Il resto del prezzo finale dipende dal ricavo del sistema di distribuzione, comprensivo dei costi per royalty e affitti, che nell’ultima settimana è ammontato al 10,6% per la benzina e al 6,8 per il gasolio. Il ricavo industriale è ovviamente minimo per le pompe bianche mentre supera gli 0,2 euro per litro al servito. Stando alle rilevazioni di Figisc non risulta essere lievitato in parallelo con i rincari: nel febbraio 2022 è stato in media di 0,23 euro per litro per la benzina nei distributori a marchio contro gli 0,21 euro di febbraio 2021. Per il gasolio è rimasto fermo a 0,22 euro.

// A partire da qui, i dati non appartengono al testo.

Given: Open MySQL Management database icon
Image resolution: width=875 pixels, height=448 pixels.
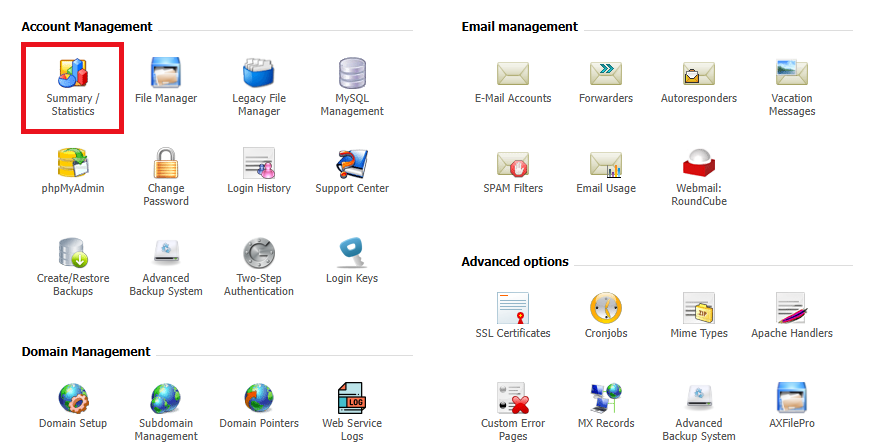Looking at the screenshot, I should [x=352, y=73].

In questo quadro l’evoluzione dei prezzi, in assenza di interventi del governo e complice la speculazione, appare imprevedibile. Come rilevato dal presidente Figisc Bruno Bearzi, nella settimana tra 3 e 11 marzo il greggio di riferimento è diminuito di 1,09 euro al barile così come la quotazione di riferimento sul mercato Mediterraneo dei prodotti lavorati, ma “i prezzi medi alla pompa tra self e servito sono letteralmente impazziti” aumentando di “25,6 centesimi al litro per la benzina e 36,6 per il gasolio”. In un mese, dall’11 febbraio, le quotazioni internazionali del greggio sono variate “solo” di 11 cent/litro mentre quelle dei prodotti finiti sono aumentate per la benzina di 15,6 centesimi e per il gasolio di 24, Iva compresa, ma i prezzi nazionali alla pompa hanno segnato +33,1 cent/litro per la benzina e +44,2 cent/litro per il gasolio. “Non sussistono elementi affidabili per una previsione sull’andamento neppure nel breve periodo”, commenta Bearzi. Resta da vedere se, dopo aver gridato alla “truffa”, il governo interverrà.